Parts of the exercise:
1) Decide whether each statement agrees with the C++ destructor thread below. Answer yes or no for each, and quote the words of the thread that settle it.
(a) The standard containers free the memory they allocated when they are destroyed.
(b) The map embedded in the X object has to be deleted explicitly in X's destructor.
(c) You should delete something only if you created it with new.
2) Carry on the C++ destructor thread below, starting after its last sentence.

Any help appreciated.
should I write the destructor for this class or the default C++ destructor will take care of deallocating the memory(completely)?
Yes it will. All the standard containers follow the principle of RAII, and manage their own dynamic resources. They will automatically free any memory they allocated when they are destroyed.
I do not know how to delete the memory occupied by the map.
You don't. You must delete something if and only if you created it with new. Most objects have their memory allocated and freed automatically.
The map itself is embedded in the X object being destroyed, so it will be destroyed automatically, and its memory will be freed along with the object's, once the destructor has finished.
Any memory allocated by the map is the responsibility of the map; it will deallocate it in its destructor, which is called automatically.
You are only responsible for deleting the dynamically allocated int objects. Since it is difficult to ensure you delete these correctly, you should always use RAII types (such as smart pointers, or the map itself) to manage memory for you. (For example, you have a memory leak in your constructor if a use of new throws an exception; that's easily fixed by storing objects or smart pointers rather than raw pointers.)
When a STL collection is destroyed, the corresponding destructor of the contained object is called.

Material:
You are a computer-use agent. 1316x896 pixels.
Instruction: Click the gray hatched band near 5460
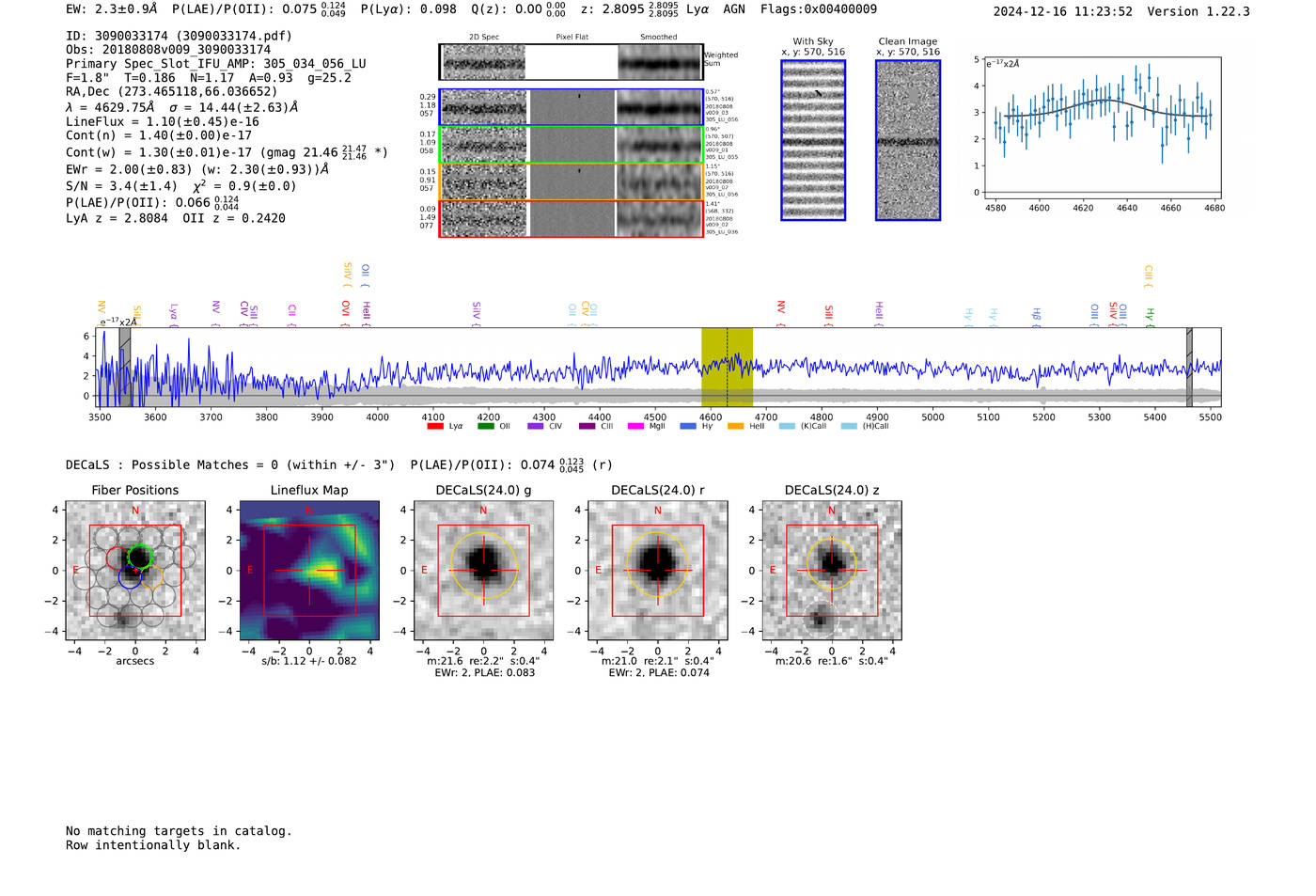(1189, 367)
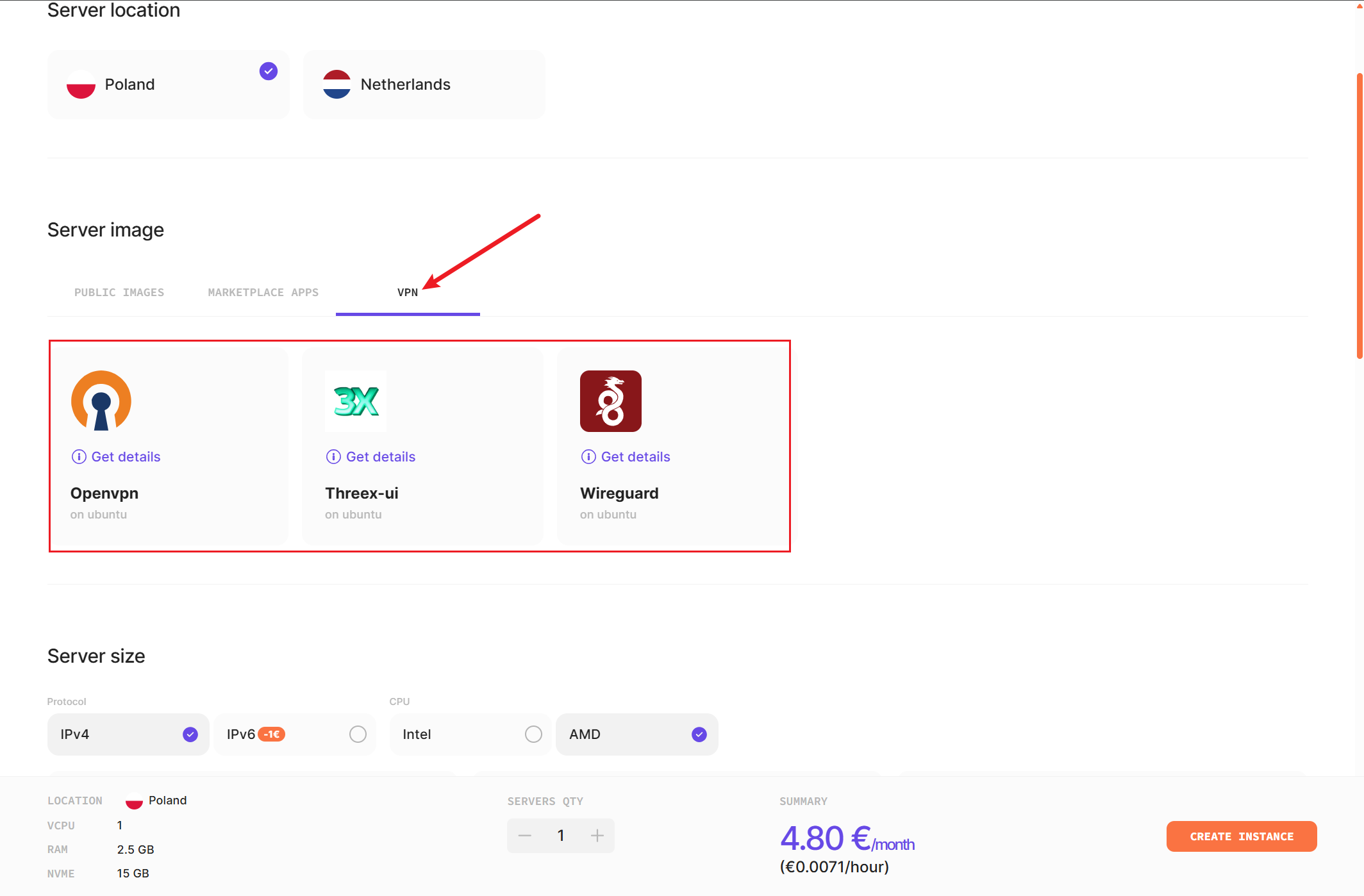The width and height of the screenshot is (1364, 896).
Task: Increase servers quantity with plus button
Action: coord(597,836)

...

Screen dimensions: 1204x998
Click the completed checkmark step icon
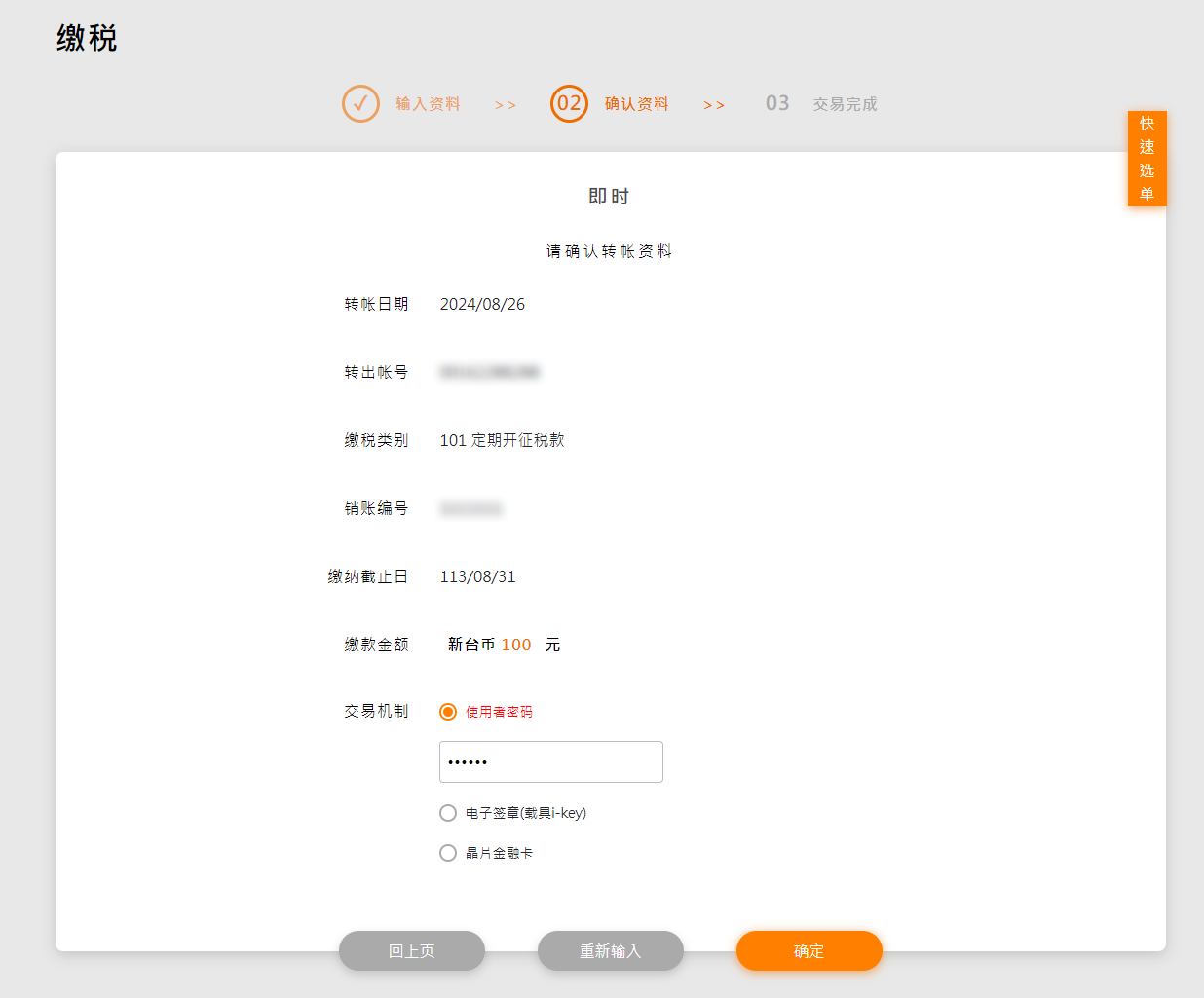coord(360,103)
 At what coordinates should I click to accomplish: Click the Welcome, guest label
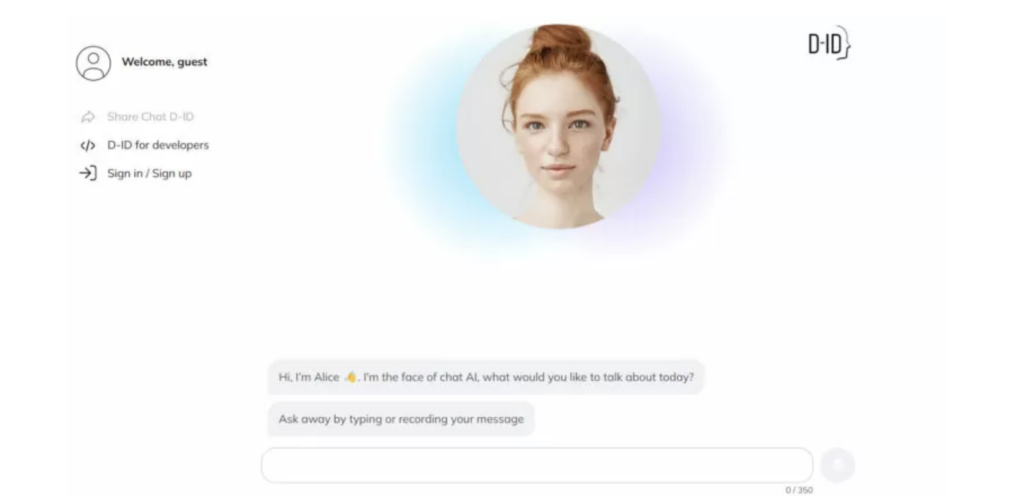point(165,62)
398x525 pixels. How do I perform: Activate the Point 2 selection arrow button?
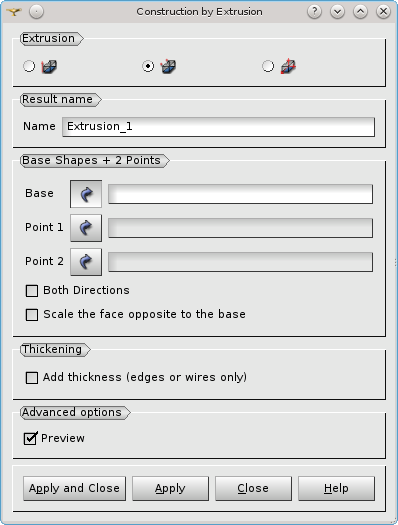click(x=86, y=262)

...

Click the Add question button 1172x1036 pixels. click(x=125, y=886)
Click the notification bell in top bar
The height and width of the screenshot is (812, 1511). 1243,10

Answers for this exercise:
1)
(a) Yes: "They will automatically free any memory they allocated when they are destroyed."
(b) No: "The map itself is embedded in the X object being destroyed, so it will be destroyed automatically"
(c) Yes: "You must delete something if and only if you created it with new."

2)
This means that if you have
class YourObject {
YourObject() { }
~YourObject() { }
}
map<int, YourObject> data;
Then the destructor of YourObject is called.
On the other hand, if you are storing pointers to object like in
map<int, YourObject*> data
Then the destruct of the pointer is called, which releases the pointer itself but without calling the pointed constructor.
The solution is to use something that can hold your object, like a shared_ptr, that is a special object that will care about calling the holded item object when there are no more references to it.
Example:
map<int, shared_ptr<YourObject>>
If you ignore the type of container you're dealing with an just think of it as a container, you'll notice that anything you put in the container is owned by whomever owns the container. This also means that it's up to the owner to delete that memory. Your approach is sufficient to deallocate the memory that you allocated. Because the map object itself is a stack-allocated object, it's destructor will be called automatically.
Alternatively, a best practice for this type of situation is to use shared_ptr or unique_ptr, rather than a raw pointer. These wrapper classes will deallocate the memory for you, automatically.
map<int shared_ptr<int>> a;
See http://en.cppreference.com/w/cpp/memory
The short answer is that the container will normally take care of deleting its contents when the container itself is destroyed.
It does that by destroying the objects in the container. As such, if you wanted to badly enough, you could create a type that mismanaged its memory by allocating memory (e.g., in its ctor) but doesn't release it properly. That should obviously be fixed by correcting the design of those objects though (e.g., adding a dtor that releases the memory they own). Alternatively, you could get the same effect by just storing a raw pointer.
Likewise, you could create an Allocator that didn't work correctly -- that allocated memory but did nothing when asked to release memory.
In every one of these cases, the real answer is "just don't do that".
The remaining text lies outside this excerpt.